YOUR SOLIN GENERATED RECIPE
Creamy Whole Grain Mushroom Risotto
Enjoy a velvety, comforting risotto that combines the nutty flavor of whole grain farro with the earthy taste of cremini mushrooms. Enhanced with fresh spinach, a touch of shallot and garlic, and finished with a creamy swirl of nonfat Greek yogurt and a sprinkle of Parmesan, this dish offers a rich, satisfying experience perfect for any meal.
INGREDIENTS
1 cup cooked whole grain farro
150 grams cremini mushrooms
1 small shallot
2 garlic cloves
2 cups fresh spinach
2 cups low-sodium vegetable stock
3/4 cup nonfat Greek yogurt
1/4 cup grated Parmesan cheese
1 tsp olive oil
PREPARATION
Heat the olive oil in a large skillet or saucepan over medium heat. Add the finely chopped shallot and minced garlic, sautéing until softened and fragrant.

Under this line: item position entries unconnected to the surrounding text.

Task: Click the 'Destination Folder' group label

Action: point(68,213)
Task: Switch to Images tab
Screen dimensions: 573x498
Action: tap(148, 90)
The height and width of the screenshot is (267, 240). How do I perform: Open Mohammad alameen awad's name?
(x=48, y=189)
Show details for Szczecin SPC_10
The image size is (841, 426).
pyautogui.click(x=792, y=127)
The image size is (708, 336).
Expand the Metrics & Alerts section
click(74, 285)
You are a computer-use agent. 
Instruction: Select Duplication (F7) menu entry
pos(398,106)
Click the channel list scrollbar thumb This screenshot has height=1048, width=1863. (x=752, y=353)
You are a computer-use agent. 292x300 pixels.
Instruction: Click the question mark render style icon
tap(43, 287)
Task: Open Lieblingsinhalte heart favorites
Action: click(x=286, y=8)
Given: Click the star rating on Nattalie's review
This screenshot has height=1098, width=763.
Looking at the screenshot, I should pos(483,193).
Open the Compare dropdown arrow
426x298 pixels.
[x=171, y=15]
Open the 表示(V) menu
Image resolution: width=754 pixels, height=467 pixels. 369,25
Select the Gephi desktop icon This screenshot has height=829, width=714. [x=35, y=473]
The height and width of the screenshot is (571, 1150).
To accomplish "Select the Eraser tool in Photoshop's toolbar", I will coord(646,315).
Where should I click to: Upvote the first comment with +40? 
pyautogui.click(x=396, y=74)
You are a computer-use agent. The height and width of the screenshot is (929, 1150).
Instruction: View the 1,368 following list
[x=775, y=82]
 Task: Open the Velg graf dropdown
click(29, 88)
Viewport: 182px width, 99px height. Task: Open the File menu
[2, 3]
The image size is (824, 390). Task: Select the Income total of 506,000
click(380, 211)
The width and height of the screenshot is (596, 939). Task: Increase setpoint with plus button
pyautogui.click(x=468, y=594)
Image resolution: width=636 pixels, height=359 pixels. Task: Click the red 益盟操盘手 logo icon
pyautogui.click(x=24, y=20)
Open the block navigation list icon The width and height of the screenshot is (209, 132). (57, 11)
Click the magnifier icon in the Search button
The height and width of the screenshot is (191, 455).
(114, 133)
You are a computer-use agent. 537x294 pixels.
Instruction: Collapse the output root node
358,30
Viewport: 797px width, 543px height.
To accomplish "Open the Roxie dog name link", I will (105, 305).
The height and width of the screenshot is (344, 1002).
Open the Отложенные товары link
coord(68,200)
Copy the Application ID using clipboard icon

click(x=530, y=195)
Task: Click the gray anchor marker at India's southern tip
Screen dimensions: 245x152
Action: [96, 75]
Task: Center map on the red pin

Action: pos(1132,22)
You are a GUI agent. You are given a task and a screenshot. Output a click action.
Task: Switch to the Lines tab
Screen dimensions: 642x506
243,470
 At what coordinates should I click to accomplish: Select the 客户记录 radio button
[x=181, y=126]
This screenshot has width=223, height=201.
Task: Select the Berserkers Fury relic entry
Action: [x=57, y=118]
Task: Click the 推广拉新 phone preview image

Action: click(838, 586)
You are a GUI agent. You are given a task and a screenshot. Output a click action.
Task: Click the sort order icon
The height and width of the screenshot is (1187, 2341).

Add the sliced cremini mushrooms to the pan. Sauté until they release their moisture and begin to brown, about 5-7 minutes.
Stir in the cooked whole grain farro, allowing it to warm and absorb the flavors from the mushrooms and aromatics.
Pour in the low-sodium vegetable stock gradually, stirring frequently. Let the mixture simmer until it reaches a creamy consistency and the flavors meld, about 8-10 minutes.
Fold in the fresh spinach and cook just until wilted.
Remove the pan from heat and stir in the nonfat Greek yogurt to achieve a creamy texture. Adjust seasoning with salt and pepper to taste.
Serve the risotto warm, garnished with a sprinkle of grated Parmesan cheese on top.